Regional Court of Frankfurt introduces plan for an International Chamber for Commercial Matters
The Regional Court of Frankfurt (LG Frankfurt) has announced plans to introduce an International Chamber for Commercial Matters by 1 January 2018. The underlying idea of this project is to provide a new judicial structure in which proceedings can be conducted entirely in English. After two failed attempts to implement the English language as a second official language for court proceedings by way of legislative initiative, the Regional Court’s idea represents a step in the right direction. The commercial matter will be assigned to the International Chamber at one party’s request. Pursuant to the parties’ agreement, the proceedings, including the oral hearings, written submissions and the final judgement, may then be conducted in English.
Old wine in new bottles?
In a press release from 2 November 2017, the Regional Court’s president, Dr. Wilhelm Wolf, described this idea as an opportunity to strengthen the popularity of Frankfurt as a contractually agreed territorial jurisdiction for transnational litigation, especially in the light of Brexit. The idea of seeking to permit English as an alternative language in court proceedings in Germany is not new. Back in 2010, the Higher Regional Court in Cologne (OLG Köln) initiated a model project with the same goal. Both in 2010 and 2014, the Federal Council (Bundesrat) and a few federal states introduced a legislative initiative to change the Judicature Act (GVG) and the Code of Civil Procedure (ZPO) to implement English as an official language in German courts. However, as the government’s term of office expired, the legislative initiatives were discontinued.

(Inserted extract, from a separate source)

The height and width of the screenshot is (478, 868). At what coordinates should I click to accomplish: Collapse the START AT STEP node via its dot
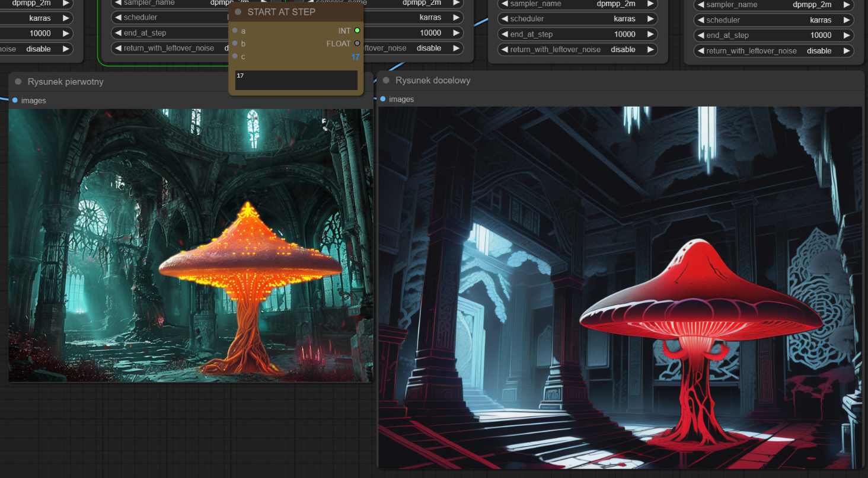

Reform efforts throughout Europe
Interestingly, Germany is not the only country trying to increase its popularity as a territorial jurisdiction for court proceedings after Brexit. It is expected that the Dutch legislator will also consider a draft legislation with regards to the NCC (“Netherlands Commercial Court” – a special chamber in the Amsterdam district court) and the NCCA (“Netherlands Commercial Court of Appeal”). The procedure will be identical to the one laid out for the International Chamber for Commercial Matters in Frankfurt. Moreover, France is planning to set up an anglo-style financial disputes court with proceedings conducted in English and with judges with a special expertise in English common law.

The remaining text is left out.